Text shown —
■ ■ ■ ■ ■

Dylan’s “When You Gonna Wake Up?” No argument, no explanation, no German philosophy

by Jochen Markhorst

The successful comedy Bruce Almighty from 2003, with Jim Carrey in a starring role, will never get the status of a real classic. Director Tom Shadyak allows just a little too many corny jokes, banalities and sugary feel-good moments in the film. But it is a semi-classic. About five, six scenes survive in the collective memory, casting Morgan Freeman as God is a direct hit that has raised Freemans status to Olympic heights and above all: beneath all those pranks and Carrey’s overacting the script offers real depth, universal dilemmas and a well-nigh philosophical layer.

The be-the-miracle dialogue of God and Bruce could have been such a highlight, but alas: on the film set an overdose of saccharin is added and in the cutting room the most shiny accents are dropped.

The desperate, overburdened Bruce uses his Divine powers to, in Heaven’s name, answer all prayers, to satisfy all wishes, which of course creates a complete pandemonium. Intense fightings in the city, fires break out, an angry mob looting its way through the streets.

Bruce stands there, sees God as he originally found him, mopping. God looks up at Bruce, not surprised to see him.

■ ■ ■ ■ ■

Objective 1 —
Render this sentence from the Dylan essay in French: "God looks up at Bruce, not surprised to see him."
Objective 2 —
Revise a passage of the Dylan essay by substituting "editing suite" for "cutting room". Begin at the words "The successful comedy" and stop after "accents are dropped.".

Data shown —
■ ■ ■ ■ ■

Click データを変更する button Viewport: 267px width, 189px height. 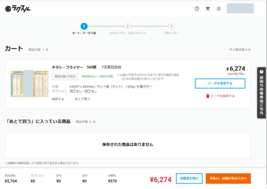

■ ■ ■ ■ ■

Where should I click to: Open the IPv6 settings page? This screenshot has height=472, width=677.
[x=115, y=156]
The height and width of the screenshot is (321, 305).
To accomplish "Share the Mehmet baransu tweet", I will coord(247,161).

■ ■ ■ ■ ■

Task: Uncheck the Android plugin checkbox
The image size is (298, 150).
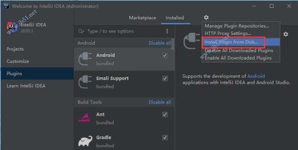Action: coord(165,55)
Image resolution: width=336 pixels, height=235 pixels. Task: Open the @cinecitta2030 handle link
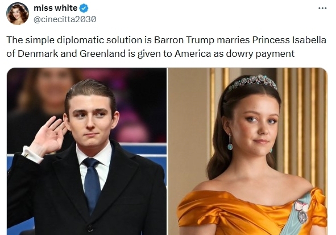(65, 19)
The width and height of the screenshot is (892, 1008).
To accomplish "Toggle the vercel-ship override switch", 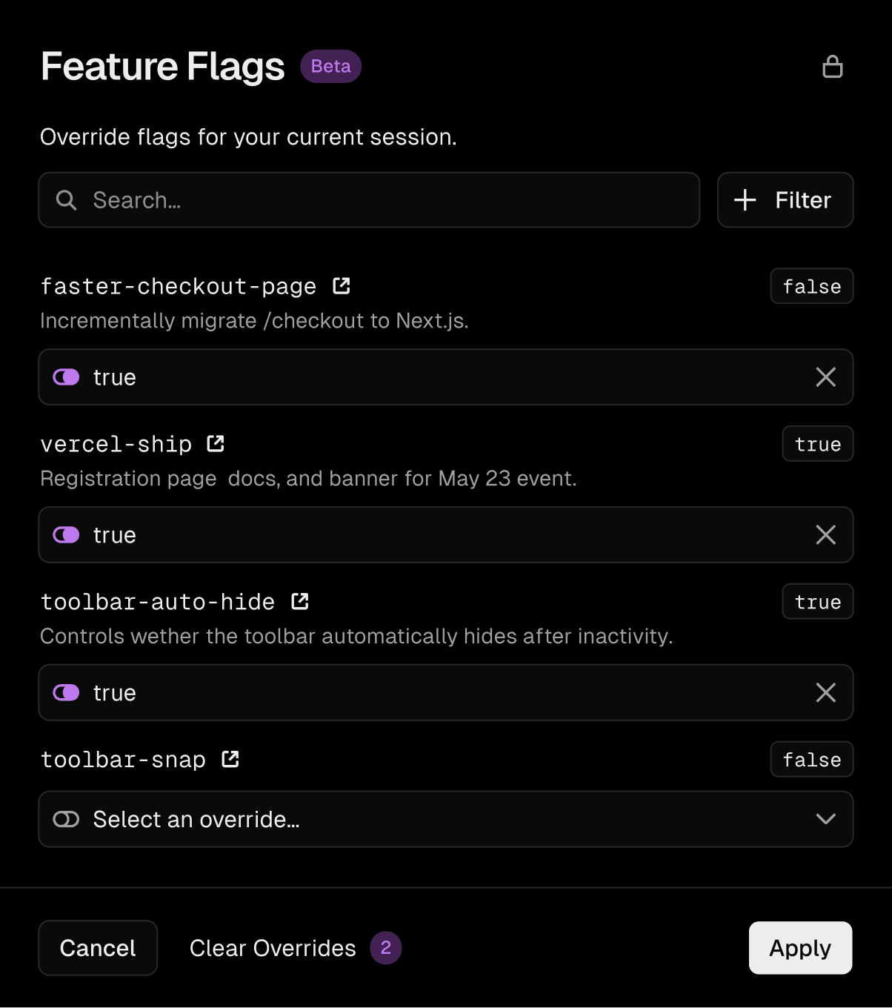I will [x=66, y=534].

■ ■ ■ ■ ■

Full response 1 —
Dieu lève les yeux vers Bruce, sans être surpris de le voir.

Full response 2 —
The successful comedy Bruce Almighty from 2003, with Jim Carrey in a starring role, will never get the status of a real classic. Director Tom Shadyak allows just a little too many corny jokes, banalities and sugary feel-good moments in the film. But it is a semi-classic. About five, six scenes survive in the collective memory, casting Morgan Freeman as God is a direct hit that has raised Freemans status to Olympic heights and above all: beneath all those pranks and Carrey’s overacting the script offers real depth, universal dilemmas and a well-nigh philosophical layer.

The be-the-miracle dialogue of God and Bruce could have been such a highlight, but alas: on the film set an overdose of saccharin is added and in the editing suite the most shiny accents are dropped.